Write your own browser extension

In my day to day work I’m often reading a lot of database records that are sorted by time, usually using unix timestamps. The problem I usually have with this is when I view these records via some sort of web portal the numbers are a bit meaningless - I can’t tell by eye if 1575468821 is an older date than 1575598821 without a little reading. Realising that I could do with a tool that automatically converted these for me I decided to bite the bullet and write a simple extension called stampy for Chrome (and Firefox). It turns out writing one is easy and this post details how I wrote mine.

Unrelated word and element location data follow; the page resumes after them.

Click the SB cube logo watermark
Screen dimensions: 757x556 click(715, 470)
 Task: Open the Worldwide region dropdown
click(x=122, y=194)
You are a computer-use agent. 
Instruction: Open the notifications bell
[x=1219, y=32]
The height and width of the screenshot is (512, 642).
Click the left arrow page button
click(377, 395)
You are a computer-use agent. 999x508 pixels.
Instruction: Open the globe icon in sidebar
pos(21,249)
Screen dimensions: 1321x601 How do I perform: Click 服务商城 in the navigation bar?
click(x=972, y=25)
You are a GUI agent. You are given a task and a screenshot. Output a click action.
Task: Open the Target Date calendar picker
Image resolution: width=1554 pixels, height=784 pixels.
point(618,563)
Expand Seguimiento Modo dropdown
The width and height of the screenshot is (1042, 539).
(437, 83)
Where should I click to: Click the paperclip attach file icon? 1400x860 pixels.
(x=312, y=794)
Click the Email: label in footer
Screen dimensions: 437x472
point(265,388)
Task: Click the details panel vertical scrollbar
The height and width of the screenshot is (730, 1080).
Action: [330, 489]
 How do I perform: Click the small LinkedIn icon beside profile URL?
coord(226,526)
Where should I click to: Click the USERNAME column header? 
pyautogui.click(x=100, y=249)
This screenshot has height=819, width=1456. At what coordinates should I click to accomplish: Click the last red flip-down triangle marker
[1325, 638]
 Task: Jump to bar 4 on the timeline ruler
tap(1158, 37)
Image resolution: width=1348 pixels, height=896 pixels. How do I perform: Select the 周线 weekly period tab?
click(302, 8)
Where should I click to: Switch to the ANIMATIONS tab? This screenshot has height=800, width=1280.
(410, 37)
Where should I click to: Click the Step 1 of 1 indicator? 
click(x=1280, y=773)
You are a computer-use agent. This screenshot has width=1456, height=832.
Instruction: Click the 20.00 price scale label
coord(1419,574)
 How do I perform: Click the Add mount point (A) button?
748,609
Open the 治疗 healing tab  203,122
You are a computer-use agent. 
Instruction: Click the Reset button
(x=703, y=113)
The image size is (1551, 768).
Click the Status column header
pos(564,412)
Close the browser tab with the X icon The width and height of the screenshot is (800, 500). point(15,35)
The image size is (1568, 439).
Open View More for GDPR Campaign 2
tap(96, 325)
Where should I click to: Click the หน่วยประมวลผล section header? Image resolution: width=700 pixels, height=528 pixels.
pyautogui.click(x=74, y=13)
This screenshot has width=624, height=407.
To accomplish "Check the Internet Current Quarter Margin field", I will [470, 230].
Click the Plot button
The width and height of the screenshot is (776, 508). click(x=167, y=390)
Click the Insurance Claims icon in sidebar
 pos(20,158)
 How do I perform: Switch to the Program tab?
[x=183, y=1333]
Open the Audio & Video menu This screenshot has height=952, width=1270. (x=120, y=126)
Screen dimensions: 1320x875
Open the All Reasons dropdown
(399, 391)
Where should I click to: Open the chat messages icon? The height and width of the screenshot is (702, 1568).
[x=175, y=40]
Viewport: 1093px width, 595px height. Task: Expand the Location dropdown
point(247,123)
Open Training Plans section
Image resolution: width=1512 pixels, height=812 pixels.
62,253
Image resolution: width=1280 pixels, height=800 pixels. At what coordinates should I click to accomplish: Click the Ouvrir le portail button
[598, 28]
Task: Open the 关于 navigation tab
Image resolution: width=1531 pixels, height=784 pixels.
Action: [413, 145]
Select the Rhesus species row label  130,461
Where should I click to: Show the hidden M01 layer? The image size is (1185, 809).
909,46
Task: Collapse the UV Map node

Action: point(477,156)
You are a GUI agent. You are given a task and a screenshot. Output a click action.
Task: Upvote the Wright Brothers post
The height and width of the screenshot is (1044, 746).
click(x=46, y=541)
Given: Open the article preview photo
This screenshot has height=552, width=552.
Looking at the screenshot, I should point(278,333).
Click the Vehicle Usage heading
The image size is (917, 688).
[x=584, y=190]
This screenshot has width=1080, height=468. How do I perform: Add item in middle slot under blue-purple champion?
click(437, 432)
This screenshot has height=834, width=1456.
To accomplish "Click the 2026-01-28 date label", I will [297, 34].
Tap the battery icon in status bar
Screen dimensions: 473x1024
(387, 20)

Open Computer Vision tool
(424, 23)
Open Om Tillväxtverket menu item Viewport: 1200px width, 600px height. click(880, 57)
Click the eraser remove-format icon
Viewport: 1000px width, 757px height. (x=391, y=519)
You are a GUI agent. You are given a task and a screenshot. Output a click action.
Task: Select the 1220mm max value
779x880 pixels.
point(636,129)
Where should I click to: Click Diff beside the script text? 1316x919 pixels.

A chrome extension at heart consists of a folder that contains a JSON file and one to many JavaScript files. The JSON file is known as the manifest and just contains some details about your application such as its name, description, version number and which JavaScript files the extension uses. These broadly fall into two categories, background scripts and content scripts.

Content scripts are similar to website scripts you may have written before and can read or modify the contents of a page as you’d expect. They are basically standard JavaScript with the proviso that what you have access to may be controlled by the permissions you’ve configured your extension to have in the manifest.

Background scripts are more interesting, these represent the “host” of your extension. This is the place you would write code to hook into browser events such as somebody opening a new tab or clicking your extension’s button. You can think of these as contexts that run inside the browser itself, extending how it functions. In my extension I use a background script to listen for any events that occur when somebody clicks the extension’s button and then invoke a custom content script on the currently active browse tab with the following short snippet of code:

chrome.browserAction.onClicked.addListener(
    function (tab) {
        chrome.tabs.executeScript(tab.id, { file: "content.js" });
    });

As you can see, the chrome object and its associated APIs are not what you would normally be able to access inside of a JavaScript browser context or console. This is the place where you can glue together the internal workings of a web browser with custom logic to change how your browser works. For reference, this is what content.js looks like:

// use an anon function to avoid polluting the environment after the script is run
(function () {
    console.info("stampy - running unix timestamp conversion for page");

    const timerName = "stampy - document body parsing took";
    console.time(timerName);

    function replaceTimestamp(value) {
        let date = new Date(value * 1000);
        let locale = window.navigator.language;
        let replacement = `${date.toLocaleDateString(locale)} @ ${date.toLocaleTimeString(locale)} (UTC)`;

        return replacement;
    }

    function filterInvalidTextNodes(node) {

        // invisible elements should not be considered for timestamp conversion
        if (node.parentElement.style.display === 'none') {
            return NodeFilter.FILTER_SKIP;
        }

        return NodeFilter.FILTER_ACCEPT;
    }

    const timestampRegex = RegExp("[0-9]{10}");
    const nodeIterator = document.createNodeIterator(document.body, NodeFilter.SHOW_TEXT, filterInvalidTextNodes);

    let node;
    while (node = nodeIterator.nextNode()) {
        node.textContent = node.textContent.replace(timestampRegex, replaceTimestamp);
    }

    console.timeEnd(timerName);
    console.info("stampy - timestamp conversion completed");
})();

The basic flow of the script is basically that I search through all the text nodes of the page that are children of visible html elements (so I don’t risk modifying script or style elements) and check to see if they contain a certain timestamp-eske pattern with a regex. This pattern is 10 consecutive numerical digits which usually represents a unix timestamp between 2001 and 2286. I feel this is a broad enough range to be useful and a fair enough concession to make to avoid accidentally converting every number on a page. Any strings that match this pattern are then replaced with a string representation of the associated date and time in UTC, the formatting of which is controlled by the user’s locale settings for their browser. I invoke this all via an IIFE so I don’t pollute the environment for any other running scripts.

Once I’d tried this out via chrome’s development tools all I had to do was log in to the chrome developer dashboard and register it by uploading a zip file containing the source code. There was a small sign up fee of $5 but other than that it was trivial to get my extension published.

I wondered how hard it would be to convert the extension to Firefox but I really should not have. Not only does Firefox support most of the chrome extension apis, Mozilla don’t charge to publish an extension! It was even less work to get my extension published for Firefox than it was for Chrome.

All in all it was good fun and quite educational to write my own browser extension. The source code is available on GitHub. If you’re interested in writing your own I’d recommend using google’s free developer guide and go from there. Who knows what you might come up with?